People also suggested individual packs of Woolite (10 for $5.85 at Magellan's). Woolite is a time-tested hand-wash detergent that rinses out easily.
2. Stick Spot Remover
If you have messy chowhounds, then you'll be happy you brought a stick of Spray-n-Wash (now Resolve) spot remover. No worries with airport liquid restrictions, and you'll have much better luck with those pesky ketchup stains. I find this waxy form of the product works about as well as the liquid form.
Smear it on when the clothes get thrown in the laundry bag, instead of right before washing, to give it more time to do its magic.
3. Two-Gallon Ziplock Bags
Several travelers at Rick Steves' recommended bringing a few oversized (2 gallon) zip-top bags to shake up your wash.

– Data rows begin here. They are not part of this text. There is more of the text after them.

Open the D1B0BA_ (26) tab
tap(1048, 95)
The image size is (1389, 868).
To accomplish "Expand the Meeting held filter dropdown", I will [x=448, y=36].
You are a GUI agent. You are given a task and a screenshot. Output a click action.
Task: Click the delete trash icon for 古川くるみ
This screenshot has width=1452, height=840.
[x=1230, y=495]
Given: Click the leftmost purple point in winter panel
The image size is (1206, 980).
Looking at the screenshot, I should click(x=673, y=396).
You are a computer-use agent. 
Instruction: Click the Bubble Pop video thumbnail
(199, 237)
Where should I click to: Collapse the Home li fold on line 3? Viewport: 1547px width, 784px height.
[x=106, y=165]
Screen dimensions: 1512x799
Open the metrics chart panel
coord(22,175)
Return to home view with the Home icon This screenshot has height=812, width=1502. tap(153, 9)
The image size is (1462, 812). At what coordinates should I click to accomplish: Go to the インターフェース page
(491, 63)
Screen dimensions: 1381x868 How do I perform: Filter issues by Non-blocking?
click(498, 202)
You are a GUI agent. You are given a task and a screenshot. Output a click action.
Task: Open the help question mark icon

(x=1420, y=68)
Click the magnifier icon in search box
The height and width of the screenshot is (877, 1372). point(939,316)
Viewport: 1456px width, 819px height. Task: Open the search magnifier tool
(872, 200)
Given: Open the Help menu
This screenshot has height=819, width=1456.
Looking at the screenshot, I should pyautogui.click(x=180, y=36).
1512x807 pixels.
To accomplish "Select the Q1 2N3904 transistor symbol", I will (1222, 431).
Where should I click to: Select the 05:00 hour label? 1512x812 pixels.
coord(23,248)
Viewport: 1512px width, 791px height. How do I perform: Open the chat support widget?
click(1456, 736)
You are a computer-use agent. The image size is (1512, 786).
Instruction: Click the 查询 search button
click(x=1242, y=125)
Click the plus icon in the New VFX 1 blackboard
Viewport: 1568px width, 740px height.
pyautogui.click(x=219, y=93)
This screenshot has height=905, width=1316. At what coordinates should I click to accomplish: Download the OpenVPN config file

Dump in a small amount of clothing, some detergent, and water -- and do the jig while getting your jeans clean.
4. Bleach Pen
These little dual-tipped tools by Clorox are great at dispensing powerful bleach in tiny portions. But I offer this advice warily, because I have ruined too many pieces of clothing by collateral bleach damage.
Nonetheless, if you like your whites white, there's nothing faster than this little stick to erase stubborn stains like fruit, wine, blood, or mud. Remember to wash only whites with clothes that have been treated with bleach, or you could inadvertently tie-dye your favorite blouse.
5. Plastic Grocery Bags
They may be a nuisance and environmental waste at home, but on the road, the ubiquitous plastic bag becomes a guarded resource. Plastic bags can collect piles of laundry and are small enough to be distributed among the suitcases. They can also contain wet clothing, soiled diapers, and of course, trash.
6. Microfiber Towel
The best way to dry your clothes before hanging them is to lay them flat on a towel, then roll up the towel, and squeeze or sit on it. However, some travelers swear that you'll get a ton more water out -- and therefore put your clothes back into circulation faster -- if you use the kind of microfiber towel they sell in camping and sporting stores. The word on the street is that you can find them cheaper in the automotive section.
7. Inflatable Hangers
There are only so many places you can hang clothes to dry in a hotel room. Inflatable hangers are rounded, so they don't deform your clothes while drying, and they also allow a bit of air to circulate by separating the front from the back of the clothing.
I found them at $10 for a set of 4 at Amazon.
What? After all this, I'm going to recommend you cop out at a laundromat? Well, if you can believe it, despite all that hard work, hand-washed and dried clothing comes out kind-of wrinkly and crunchy. Given it's your vacation, it might be worth it to spend some coins at the laundromat. Or even better -- drop it all off and pick it up the next day. It will still be way cheaper than the highway robbery also known as hotel laundry services.